2. How has the cancer changed over time from the initial founder to the different lineages now found in nature?
3. How did the cancer spread from one devil to the entire devil population?
These are precisely the questions raised by a group of researchers when they set out to sequence the genome of the Tasmanian devil and different DFTD tumors (Murchison EP, et al. (2012). Genome Sequencing and Analysis of the Tasmanian Devil and Its Transmissible Cancer. Cell 148(4): 780-791).
How can sequencing the genome of an animal and its cancer cells reveal so much about the history of the disease and how it works?
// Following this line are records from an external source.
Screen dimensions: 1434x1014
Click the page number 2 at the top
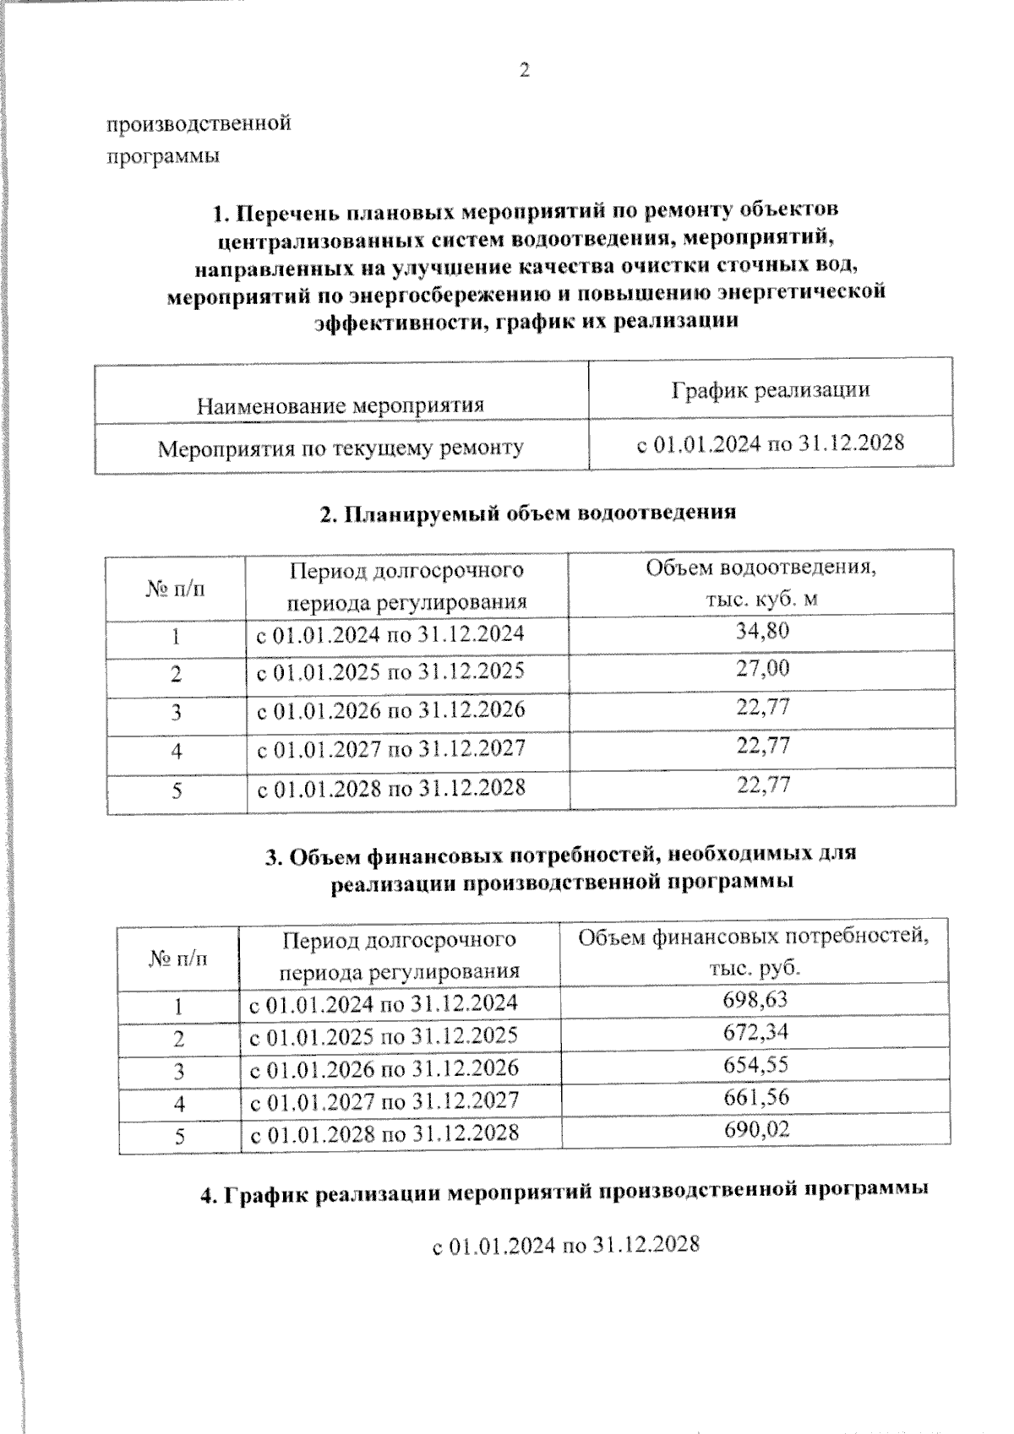tap(523, 71)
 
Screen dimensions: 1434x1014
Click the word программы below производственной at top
tap(163, 157)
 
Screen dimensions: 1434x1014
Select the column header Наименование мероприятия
tap(340, 405)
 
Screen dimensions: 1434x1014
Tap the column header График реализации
tap(770, 389)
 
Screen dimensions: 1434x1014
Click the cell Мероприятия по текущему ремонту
tap(341, 448)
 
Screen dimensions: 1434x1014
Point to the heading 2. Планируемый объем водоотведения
tap(529, 512)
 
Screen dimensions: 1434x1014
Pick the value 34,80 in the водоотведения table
tap(762, 630)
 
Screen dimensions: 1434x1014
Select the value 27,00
tap(762, 669)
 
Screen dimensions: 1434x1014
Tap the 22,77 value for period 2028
tap(763, 785)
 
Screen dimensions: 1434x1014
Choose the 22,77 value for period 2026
tap(763, 707)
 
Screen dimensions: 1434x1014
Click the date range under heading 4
tap(565, 1246)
It all has to do with comparing different sequences and analyzing what must have happened over the course of time to cause these changes.
Three genomes were sequenced: a normal, adult female devil and two tumors from different parts of Tanzania (in the paper, these are called the titillating names of 87T and 53T). The two tumors have undergone random mutations since they diverged from the original DFTD tumor. By comparing these mutations to each other, researchers can estimate what changes occurred after the tumors left the original host. If both 87T and 53T have the same mutation in gene X, this mutation probably was in the original tumor because it is not statistically likely that both tumors would separately have the exact same mutation in the exact same place. (Consider these odds: if the tumor DNA genome is about 3 billion units in size, then the chance of an identical mutation in 2 different genomes is a 1/3,000,000,000 x 1/3,000,000,000 = 1 in 9,000,000,000,000,000,000 chance. Take those odds to Vegas!)
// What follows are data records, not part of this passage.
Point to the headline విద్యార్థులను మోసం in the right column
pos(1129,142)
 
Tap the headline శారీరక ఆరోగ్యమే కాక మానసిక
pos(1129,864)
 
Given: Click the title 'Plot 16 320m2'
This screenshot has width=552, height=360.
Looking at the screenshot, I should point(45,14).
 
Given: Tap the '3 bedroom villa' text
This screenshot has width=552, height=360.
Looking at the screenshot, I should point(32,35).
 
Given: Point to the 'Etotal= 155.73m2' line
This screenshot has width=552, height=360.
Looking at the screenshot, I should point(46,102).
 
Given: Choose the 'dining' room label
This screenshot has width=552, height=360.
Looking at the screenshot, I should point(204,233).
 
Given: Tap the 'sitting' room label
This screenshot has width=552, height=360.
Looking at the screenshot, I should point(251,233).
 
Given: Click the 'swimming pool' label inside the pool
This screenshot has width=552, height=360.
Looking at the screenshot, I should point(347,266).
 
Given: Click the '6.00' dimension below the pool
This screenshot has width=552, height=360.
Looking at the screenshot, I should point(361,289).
By identifying the mutations present in the tumors and not in the normal devil genome, the original tumor DNA sequence could be deduced. Then, by comparing the tumor genome to the normal devil genome, the differences that make the normal cells “normal” and the tumor cells “tumorigenic” were revealed. For example, mutations were found in genes that are related to cancer in humans. Also, mutations were found in genes that would allow the tumor to “hide” from the host immune system, a property it has to have to be able to survive on the face of a devil.
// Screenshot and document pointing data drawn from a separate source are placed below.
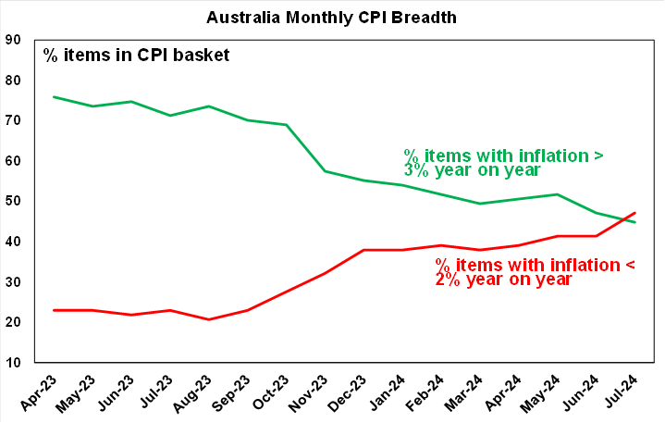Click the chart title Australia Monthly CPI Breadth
tap(331, 17)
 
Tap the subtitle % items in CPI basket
tap(136, 55)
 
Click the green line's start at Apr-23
tap(54, 97)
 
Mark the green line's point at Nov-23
tap(326, 171)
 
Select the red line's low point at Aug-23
tap(209, 319)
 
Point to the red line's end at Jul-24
tap(635, 213)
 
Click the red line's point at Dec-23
tap(364, 250)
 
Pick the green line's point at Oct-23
tap(287, 125)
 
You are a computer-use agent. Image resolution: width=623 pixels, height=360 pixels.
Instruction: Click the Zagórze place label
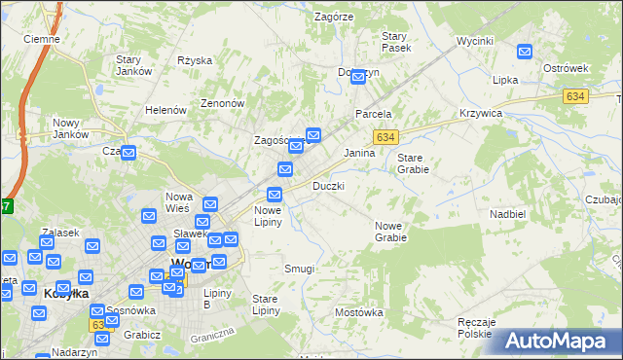334,17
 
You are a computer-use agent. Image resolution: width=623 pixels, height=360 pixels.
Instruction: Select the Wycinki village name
475,42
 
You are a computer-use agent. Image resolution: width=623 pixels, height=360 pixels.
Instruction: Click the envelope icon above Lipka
526,53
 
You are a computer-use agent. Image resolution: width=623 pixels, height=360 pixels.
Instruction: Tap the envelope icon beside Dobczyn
357,76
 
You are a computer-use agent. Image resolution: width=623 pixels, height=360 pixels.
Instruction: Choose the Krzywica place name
480,113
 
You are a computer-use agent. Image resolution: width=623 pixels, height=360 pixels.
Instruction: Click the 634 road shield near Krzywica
574,96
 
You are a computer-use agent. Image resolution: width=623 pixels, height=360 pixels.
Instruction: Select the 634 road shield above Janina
386,137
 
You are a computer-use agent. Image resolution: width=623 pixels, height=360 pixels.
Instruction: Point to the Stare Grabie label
413,162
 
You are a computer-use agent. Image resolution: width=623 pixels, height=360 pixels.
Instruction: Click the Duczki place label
328,185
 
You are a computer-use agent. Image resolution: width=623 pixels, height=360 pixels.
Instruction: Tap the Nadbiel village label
508,213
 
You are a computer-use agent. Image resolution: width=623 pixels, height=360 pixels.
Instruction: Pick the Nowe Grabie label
390,231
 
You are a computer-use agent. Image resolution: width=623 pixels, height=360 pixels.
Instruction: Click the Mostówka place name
359,312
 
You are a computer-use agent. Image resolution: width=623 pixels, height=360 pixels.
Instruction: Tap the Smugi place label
299,268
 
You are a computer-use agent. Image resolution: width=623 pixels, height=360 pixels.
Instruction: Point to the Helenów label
165,110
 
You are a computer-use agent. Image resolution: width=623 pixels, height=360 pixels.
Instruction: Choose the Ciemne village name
42,39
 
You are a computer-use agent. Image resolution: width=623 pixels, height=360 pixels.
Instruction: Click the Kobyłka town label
67,292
Once the researchers identified where the differences were in the sequences of the two tumor genomes, these “hotspots” could be identified in hundreds of tumors throughout Tanzania. A sort of family tree was constructed to trace the spread of DFTD from the original devil to its present widespread distribution – a history of the disease.
Understanding the past development of DFTD is academically interesting, as is knowing what the original tumor “looked” like, but there are further implications beyond just basic curiosity. By knowing how DFTD evolved in the past, scientists can predict how it may change in the future and act to target these changes to prevent or stop the disease. Furthermore, there are still ways in which the data from this study can be analyzed. For instance, even though mutations were found in certain genes, the “how” question has not been answered: how these mutations cause DFTD. So far, only genes that are known to play a role in human cancers have been probed for the presence of mutations, but others could possibly be involved.
DFTD is well on its way to causing the extinction of an entire species. Understanding how the tumor cells are different than normal cells is key for developing therapy to cure or prevent DFTD. One other cancer is caused in the same way as DFTD (that is, is immortally transmitted through bites): a cancer of dogs, called canine transmissible venereal tumor (CTVT). The lessons learned from DFTD may be relevant to CTVT. So, if the soft spot in your heart for Taz isn’t big enough, think of Fido.